→ RECORDS TO PROCESS

-*-*-

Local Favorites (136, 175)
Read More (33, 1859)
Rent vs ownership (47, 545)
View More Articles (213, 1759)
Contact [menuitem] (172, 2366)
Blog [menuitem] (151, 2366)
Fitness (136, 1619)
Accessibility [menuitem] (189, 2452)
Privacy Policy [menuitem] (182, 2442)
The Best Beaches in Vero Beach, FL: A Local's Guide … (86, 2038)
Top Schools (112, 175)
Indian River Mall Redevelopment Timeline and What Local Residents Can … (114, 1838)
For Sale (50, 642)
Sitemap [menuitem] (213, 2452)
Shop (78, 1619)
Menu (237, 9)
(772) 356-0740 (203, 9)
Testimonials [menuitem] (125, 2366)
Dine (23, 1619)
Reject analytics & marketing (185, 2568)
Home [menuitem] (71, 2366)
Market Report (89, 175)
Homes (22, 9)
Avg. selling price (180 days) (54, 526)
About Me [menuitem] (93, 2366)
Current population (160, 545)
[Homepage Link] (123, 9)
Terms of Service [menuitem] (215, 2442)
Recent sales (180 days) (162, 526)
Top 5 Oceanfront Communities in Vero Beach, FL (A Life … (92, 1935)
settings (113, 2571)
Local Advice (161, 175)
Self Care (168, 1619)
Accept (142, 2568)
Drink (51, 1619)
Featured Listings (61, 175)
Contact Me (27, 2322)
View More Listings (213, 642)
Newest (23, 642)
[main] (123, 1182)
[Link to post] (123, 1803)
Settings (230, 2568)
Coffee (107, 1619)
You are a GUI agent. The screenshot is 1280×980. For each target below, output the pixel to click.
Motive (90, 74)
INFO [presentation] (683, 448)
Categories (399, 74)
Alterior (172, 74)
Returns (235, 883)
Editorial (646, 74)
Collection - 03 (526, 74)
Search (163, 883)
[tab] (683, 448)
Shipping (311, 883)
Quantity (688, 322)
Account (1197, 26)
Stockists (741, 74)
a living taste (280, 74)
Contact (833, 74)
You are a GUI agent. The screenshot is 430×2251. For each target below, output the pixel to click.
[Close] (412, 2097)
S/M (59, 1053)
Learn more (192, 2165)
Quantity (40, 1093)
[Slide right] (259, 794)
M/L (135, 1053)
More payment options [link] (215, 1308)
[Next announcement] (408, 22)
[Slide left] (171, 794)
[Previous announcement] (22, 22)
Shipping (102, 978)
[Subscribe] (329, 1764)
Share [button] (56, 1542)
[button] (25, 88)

-*-*-

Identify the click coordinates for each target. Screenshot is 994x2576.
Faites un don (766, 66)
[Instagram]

-*-*-

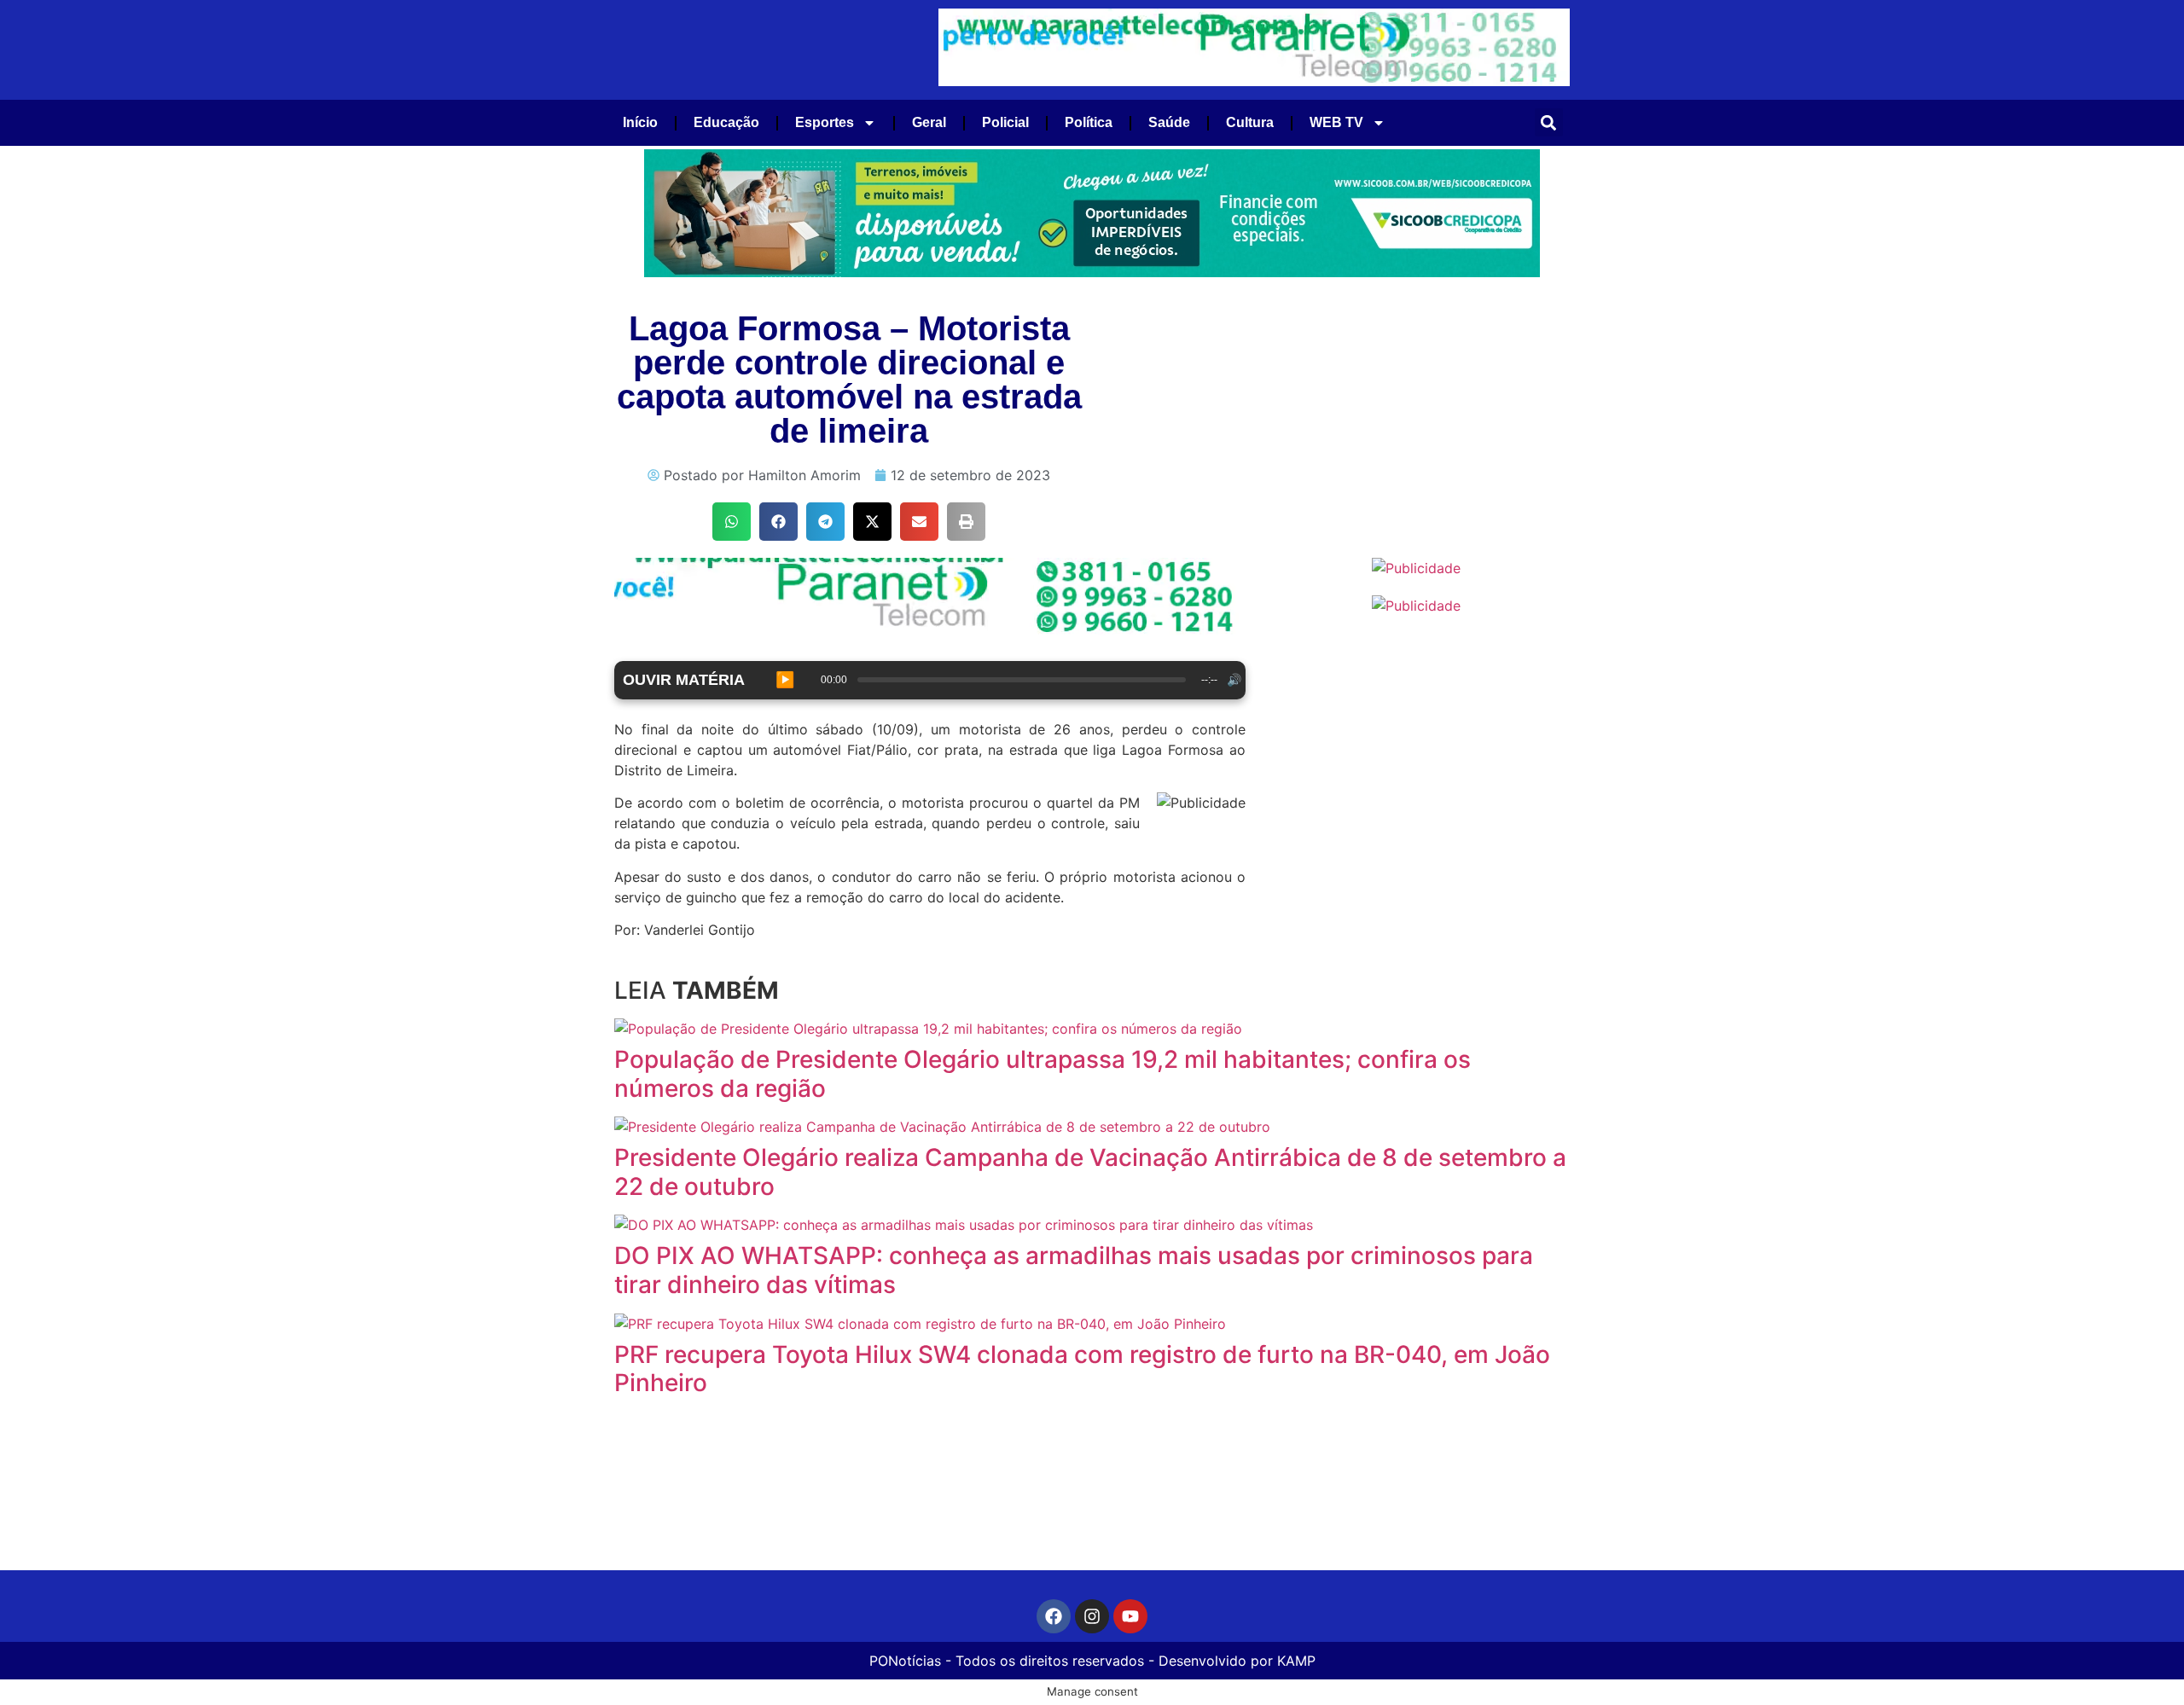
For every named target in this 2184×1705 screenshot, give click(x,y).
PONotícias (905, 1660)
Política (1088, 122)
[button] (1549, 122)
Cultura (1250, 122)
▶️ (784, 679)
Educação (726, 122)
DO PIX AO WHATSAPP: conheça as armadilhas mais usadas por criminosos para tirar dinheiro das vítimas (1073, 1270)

-*-*-

→ THE PROBLEM
Please give back exactly the lines of this listing beginning at the line with "Local Favorites (136, 175)" and ending with the line with "Quantity (40, 1093)", both included, and nothing else.

→ OUTPUT
Local Favorites (136, 175)
Read More (33, 1859)
Rent vs ownership (47, 545)
View More Articles (213, 1759)
Contact [menuitem] (172, 2366)
Blog [menuitem] (151, 2366)
Fitness (136, 1619)
Accessibility [menuitem] (189, 2452)
Privacy Policy [menuitem] (182, 2442)
The Best Beaches in Vero Beach, FL: A Local's Guide … (86, 2038)
Top Schools (112, 175)
Indian River Mall Redevelopment Timeline and What Local Residents Can … (114, 1838)
For Sale (50, 642)
Sitemap [menuitem] (213, 2452)
Shop (78, 1619)
Menu (237, 9)
(772) 356-0740 (203, 9)
Testimonials [menuitem] (125, 2366)
Dine (23, 1619)
Reject analytics & marketing (185, 2568)
Home [menuitem] (71, 2366)
Market Report (89, 175)
Homes (22, 9)
Avg. selling price (180 days) (54, 526)
About Me [menuitem] (93, 2366)
Current population (160, 545)
[Homepage Link] (123, 9)
Terms of Service [menuitem] (215, 2442)
Recent sales (180 days) (162, 526)
Top 5 Oceanfront Communities in Vero Beach, FL (A Life … (92, 1935)
settings (113, 2571)
Local Advice (161, 175)
Self Care (168, 1619)
Accept (142, 2568)
Drink (51, 1619)
Featured Listings (61, 175)
Contact Me (27, 2322)
View More Listings (213, 642)
Newest (23, 642)
[main] (123, 1182)
[Link to post] (123, 1803)
Settings (230, 2568)
Coffee (107, 1619)
You are a GUI agent. The screenshot is 1280×980. For each target below, output the pixel to click.
Motive (90, 74)
INFO [presentation] (683, 448)
Categories (399, 74)
Alterior (172, 74)
Returns (235, 883)
Editorial (646, 74)
Collection - 03 (526, 74)
Search (163, 883)
[tab] (683, 448)
Shipping (311, 883)
Quantity (688, 322)
Account (1197, 26)
Stockists (741, 74)
a living taste (280, 74)
Contact (833, 74)
You are a GUI agent. The screenshot is 430×2251. For each target below, output the pixel to click.
[Close] (412, 2097)
S/M (59, 1053)
Learn more (192, 2165)
Quantity (40, 1093)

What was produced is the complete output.